9. 韓国人ろう司祭ミン・ソォ・パク師を招いて、3月9-11日、ダバオ市リサール特殊学校の卒業記念黙想会をバギオと同じくらい涼しいブッダという山の中で開催した。ろう学生たちは、同じ環境にあるろう神父の手話に目を見開いていた。また、当会のアンジェラさんも自分の体験を語り、佐藤神父はイエスの受難手話劇について指導した。最終日には、赦しの秘跡とごミサが執り行われた。〈写真〉
10.3月29日、SAIDろう学校の卒業式ミサ及び聖ヨゼフ教会の赦しの秘跡とミサ。
11.4月9-10日、マニラの事務所にて総会を開催。本年度の活動計画について議論した。特に、カルバヨグ市カライマンにろう高等学校を設立する案を承認。これは、CKC学長の要請による。しかし、必要書類の作成に時間が必要。
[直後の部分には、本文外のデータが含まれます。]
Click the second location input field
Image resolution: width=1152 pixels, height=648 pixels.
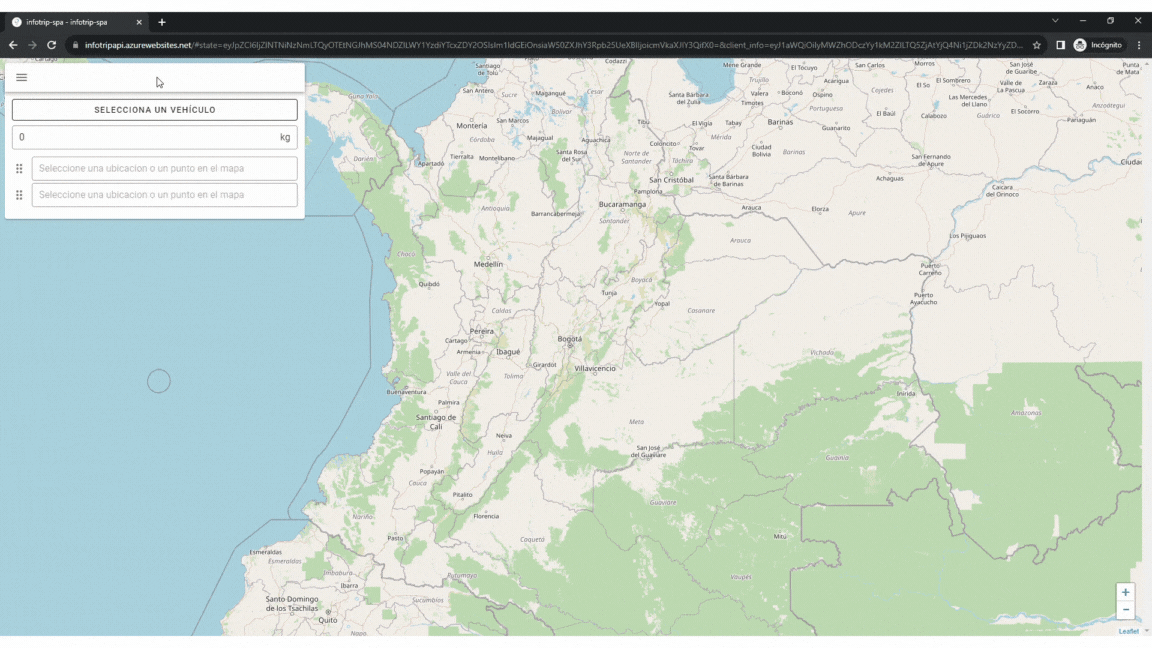click(x=164, y=195)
12. 3月から5月まで、アンジェラ、ジョゼフィン、マイケル、キャサリン、ユーニスに対する英語の特訓が毎日行われた。というのは、アンジェラ、ジョゼフィン、マイケルの英語力は、教師になるための教育単位を取得するには、まだ不足だからである。3人は、今年、教員試験の単位及び小学部課程への編入を伸ばすことを決心した。キャサリンも大学入学をもう1年延ばすことを決断し、ユーニスのみがCKCに入ったが、個人的理由で継続することが出来なかった。ジョゼフィンは佐藤神父の秘書として仕事の訓練を受けることになり、また、会計担当のアデルファの下会計帳簿の作成や、領収書の整理で忙しく働き、アンジェラは、サンタ・テレシータ教会でリテラシイ・クラス(読み書きクラス)を引き受けることになった。キャサリンは、英文読解力と英語作文に力を入れることになった。
13. サマール出身で、元神学生のマリオは当会に加わり、手話通訳者としてろう者のために働き始めた。同じく、元神学生バシル・サンミン(韓国人ろう者)が体験学習のために当会の下でリテラシークラスを手伝うことになった。マリオとバシルは共にフィリピン手話の基礎コースを学んだ。
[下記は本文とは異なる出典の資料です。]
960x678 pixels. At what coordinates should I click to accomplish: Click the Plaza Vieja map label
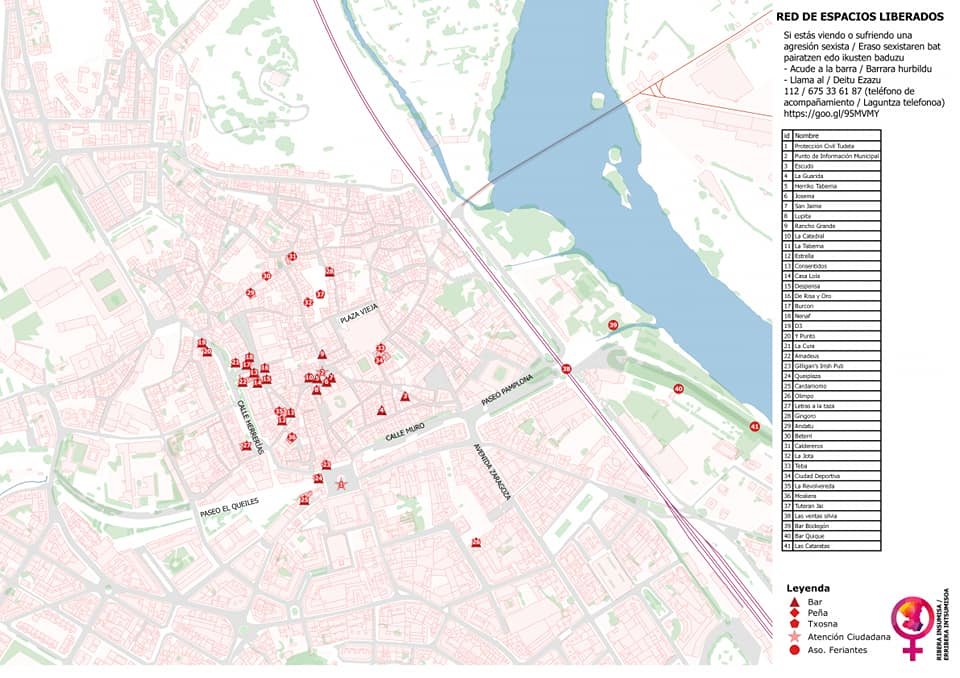[359, 314]
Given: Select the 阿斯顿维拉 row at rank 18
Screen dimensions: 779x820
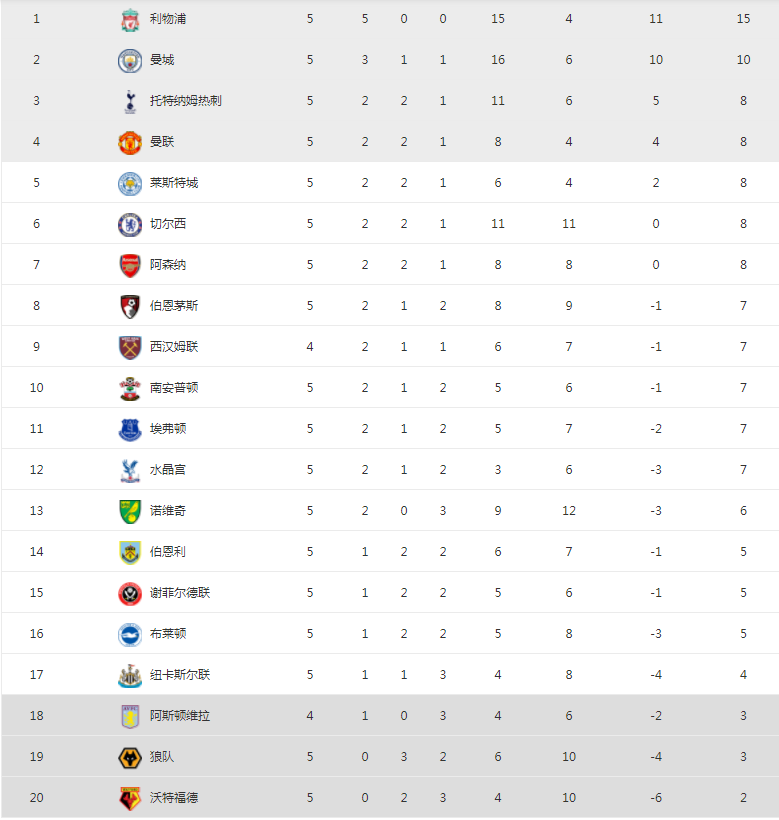Looking at the screenshot, I should 390,715.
14. 今年の新たな事業としてリテラシークラスがカルバヨグ(リシェル)とサンタ・テレシータ(アンジェラ)で開催されている。〈写真〉
15. また。当会会員マリア・ロベッラ・ボアルハ(マベル)は、教員試験に向けて準備した。
16. ラサール大学聖ビニール校、3学年に所属するマービンの指導のもとに、リーダーシップ訓練やフィリピン手話のセミナーが開催された。(9時間x4週間)当会からは、アンジェラ、ジョゼフィン、キャサリン、マリオ、バシル、エルマー(カルバヨグから)が出席し、マニラ市の成人ろう者も参加した。
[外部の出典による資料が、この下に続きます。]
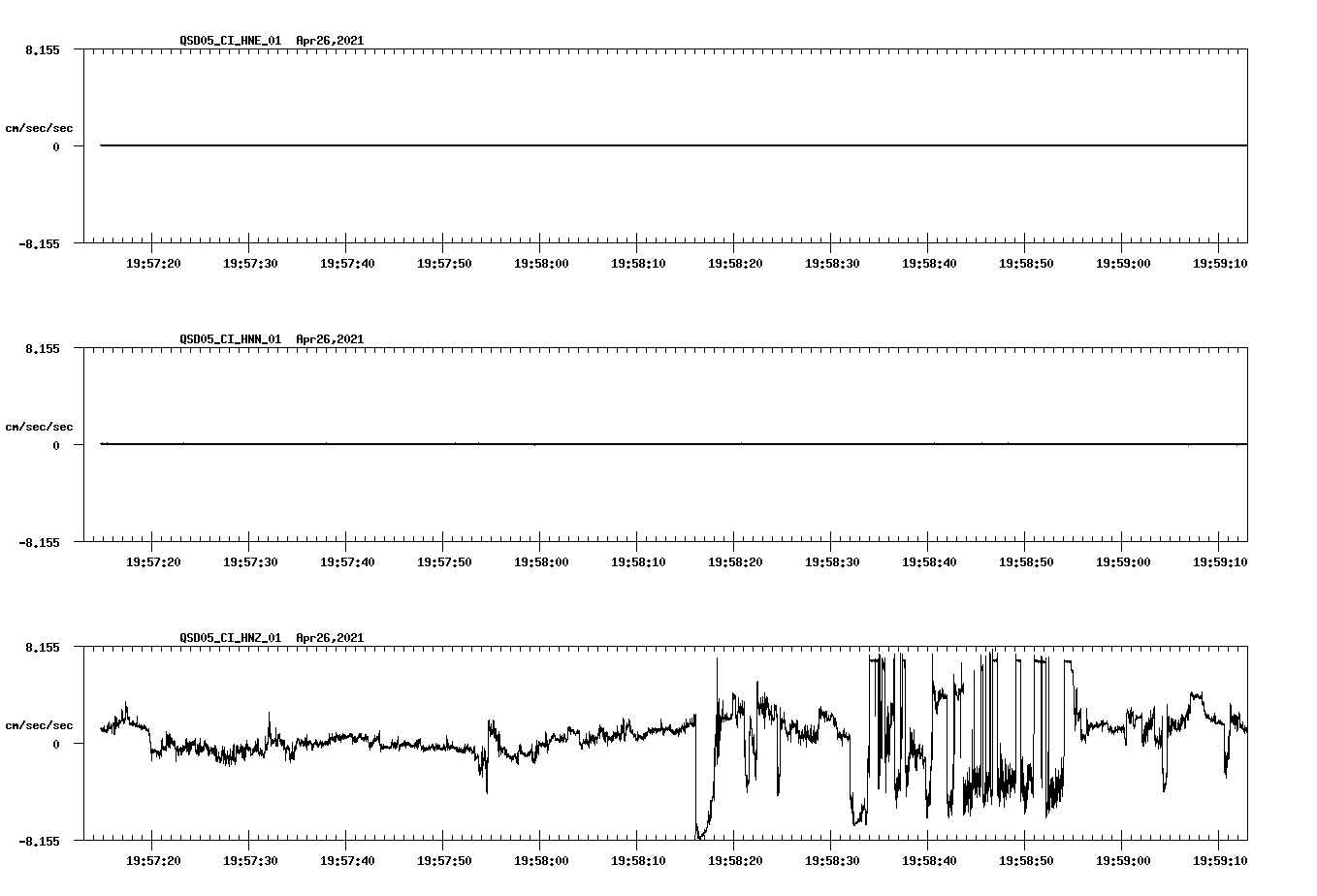
Task: Select the Apr26,2021 date label on top plot
Action: [x=328, y=41]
17. 7月27日~8月3日の間、フランシスコ会日本管区から阿部慶太師(海外宣教担当)が当会視察のため来比した。セブ・カルバヨグを回り、最後には、マニラで当会のろう者のためにミサを捧げてくれた。〈写真〉
18.8月17~31日、佐藤神父はミン・ソォ・パク師と共に、カンボジアとベトナムのろう者を訪問した。目的は、両国のカトリックろう者の調査である。凄惨な殺戮の過去を経て育った若い世代のろう者たちに出会った。メリノール会のプロジェクトとしてろう者に対するケアーが様々な面からなされているが、人道的な国復興が目的で、宣教という看板は極力掲げないようにして、多くの人がメリノールのプロジェクトに参加しやすいようになっている。プロジェクト担当者であるディトマイヤー神父さんとカンボジア手話の本の作成を目指しているタシーさんに案内していただいた。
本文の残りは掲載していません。